Dans un arrêt Mr P c FIVA, Monsieur P. présentant une asbestose justifiant un taux d’IPP de 60% pour un volume expiratoire maximum par seconde VEMS amputé de 40%, la Cour alloue les sommes suivantes:

Au titre des souffrances physiques, 20.000 €, au titre du préjudice moral la somme de 25.000 €, le préjudice d’agrément est aussi indemnisé, une rente annuelle d’un montant de 7.693 € est allouée conformément à la confrontation du barème FIVA et du taux d’incapacité constaté.

Dans un arrêt M C/FIVA, Monsieur M est décédé des suites de son affection liée à l’amiante, la Cour alloue la somme de 50.000 € au titre du préjudice moral de l’épouse devenue veuve, et la somme de 35.000 € por chacun des enfants.

Dans un arrêt P. c FIVA, la Cour d’appel rejette la demande faite au titre de la tierce personne, au motif (notamment) que la demande de prestation de tierce personne n’a pas été formée a préalable auprès de l’organisme social…

Dans un arrêt N. C/FIVA, la Cour rappelle que le demandeur est recevable à demander toute indemnisation d’un chef de préjudice trouvant sa source dans la contamination de l’amiante. Le demandeur est ici agé de 54 ans, a été contraint d’interrompre son activité professionnelle. Son épouse, contrainte de réduire son activité professionnelle et d’apporter à son mari des soins est confrontée à des taches ménagères accrues, l’épouse est indemnisée par l’allocation de la somme de 25.000 €.

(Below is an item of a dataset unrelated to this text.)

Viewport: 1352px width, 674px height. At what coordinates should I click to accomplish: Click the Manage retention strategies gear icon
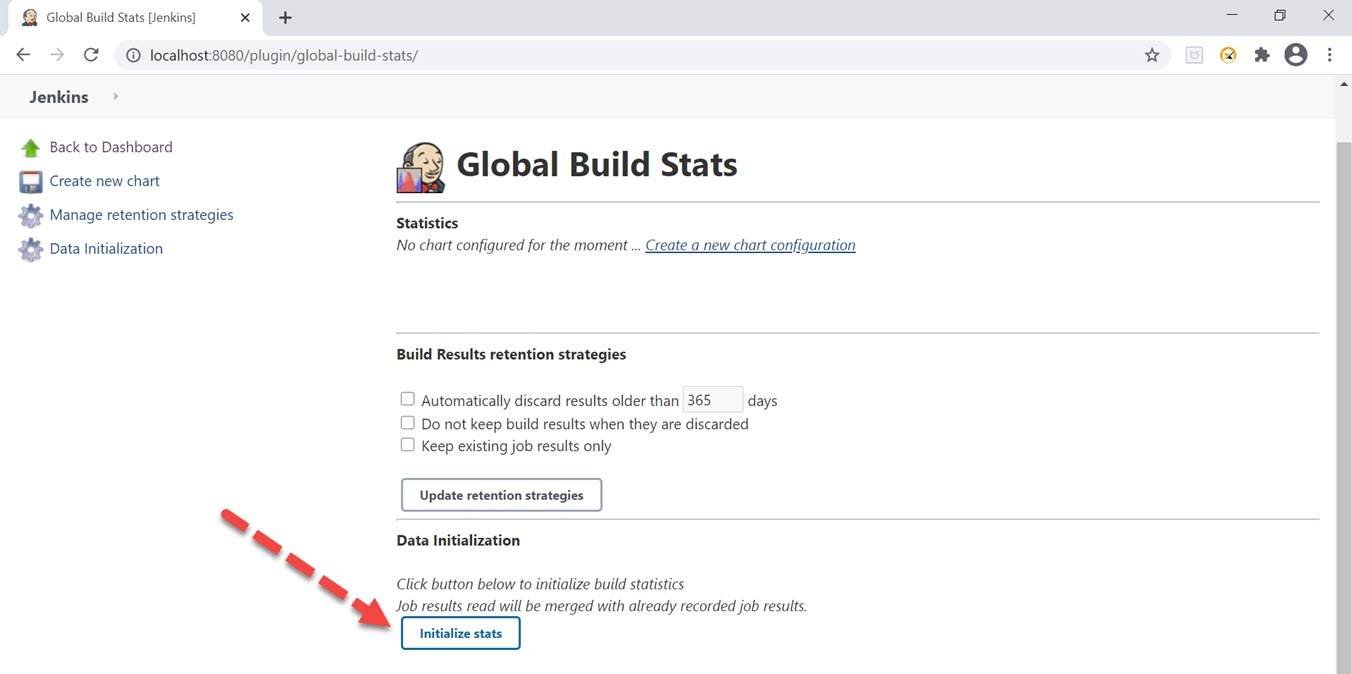[29, 214]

Dans un arrêt X C/ FIVA, la victime présente une plaque pleurale justifiant un taux d’incapacité de 5%. La Cour rappelle que l’acceptation de l’offre du FIVA ne peut valoir renonciation par la victime ou ses ayants-droits au bénéfice de la reconnaissance de la faute inexcusable et de la majoration de la rente subséquente. L’action du FIVA en reconnaissance de la faute inexcusable est donc recevable.

Dans un arrêt G C/ FIVA, la victime présente des épaississements pleuraux justifiant un taux d’incapacité de 10%., la somme de 5.000 € est allouée au titre des souffrances physiques, 16.000 € au titre du préjudice moral, et 8.000 € au titre du préjudice d’agrément.

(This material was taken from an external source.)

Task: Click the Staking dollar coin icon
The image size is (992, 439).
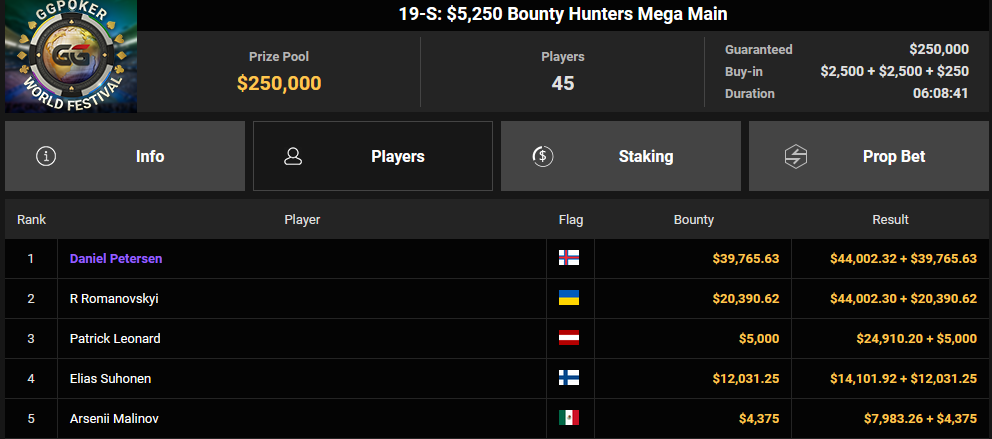Action: tap(542, 156)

Dans un arrêt L C/ FIVA, la victime présente un cancer pulmonaire justifiant un taux d’incapacité de 67%, la victime à subi une lobectomie, présente un essoufflement et son état nécessite des soins constants. La somme de 30.000 € est allouée au titre des souffrances physiques, 40.000 € au titre du préjudice moral, 25.000 € au titre du préjudice d’agrément, 3.5000 € au titre du préjudice esthétique pour une cicatrice de 3.500 €.

Dans un arret F C/ FIVA, la victime présente un carcinome bronchique, la somme de 40.000 € est allouée au titre des souffrances physiques, 40.000 € au titre du préjudice moral, 30.000 € au titre du préjudice d’agrément, 5.000 € au titre du préjudice esthétique consécutif à une lobectomie.

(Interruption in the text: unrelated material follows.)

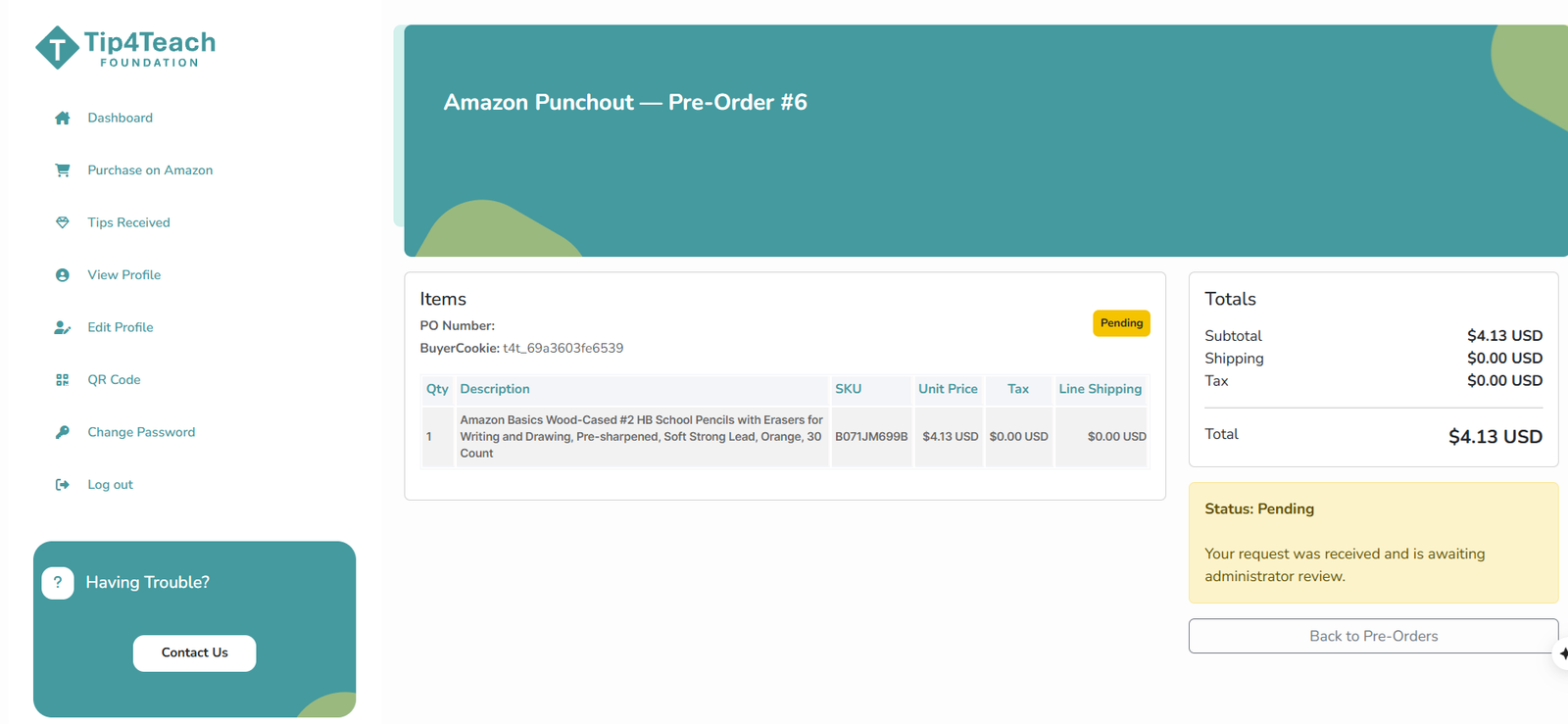Select Change Password in sidebar

141,432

Dans un arrêt G C/ FIVA, la victime présente un mésothéliome justifiant une incapacité de 100%, avec besoin d’une tierce personne. La somme de 74.000 € est allouée au titre du préjudice moral et 24.000 € au titre du préjudice d’agrément.

Dans un certain nombre d’arrêts, la cour d’appel refuse d’écarter le barème du FIVA allouant une rente annuelle au titre de la réparation du déficit fonctionnel (qui est en matières d’amiante un poste de préjudice patrimonial et donc soumis au recours des tiers payeurs…, contrairement au droit commun).

Cette rente est fixée d’après le taux d’incapacité retenu selon le barème médical spécifique aux affections liées à l’amiante avec recours le cas échéant à une table de capitalisation qui est propre au FIVA.

La victime reste recevable à demander l’indemnisation des autres préjudices patrimoniaux, comme le préjudice professionnel et la perte de gains professionnels.

La réparation de l’incapacité devant le FIVA et devant la Cour d’appel est donc une rente annuelle d’un montant minimum de 406 € et maximum de 16.240 €.

Dans un arrêt Mr P c FIVA, la Cour d’appel de Paris le 1er aril 2004, alloue à la veuve au titre de l’action successorale la somme de 40.000€ au titre des souffrances subies par le défunt, 32.000 € au titre du préjudice d’agrément, et 140.000 € au titre des souffrances morales, soit un total au seul titre des préjudices extrapatrimoniaux la somme de 213.400 €.

Un pourvoi est formé par le FIVA, celui est débouté de toutes ses demandes de réduction des indemnités.

L’arrêt est rendu le 21 avril 2004 sous la Présidence de Monsieur DINTILHAC, numéro de pourvoi 04-06023.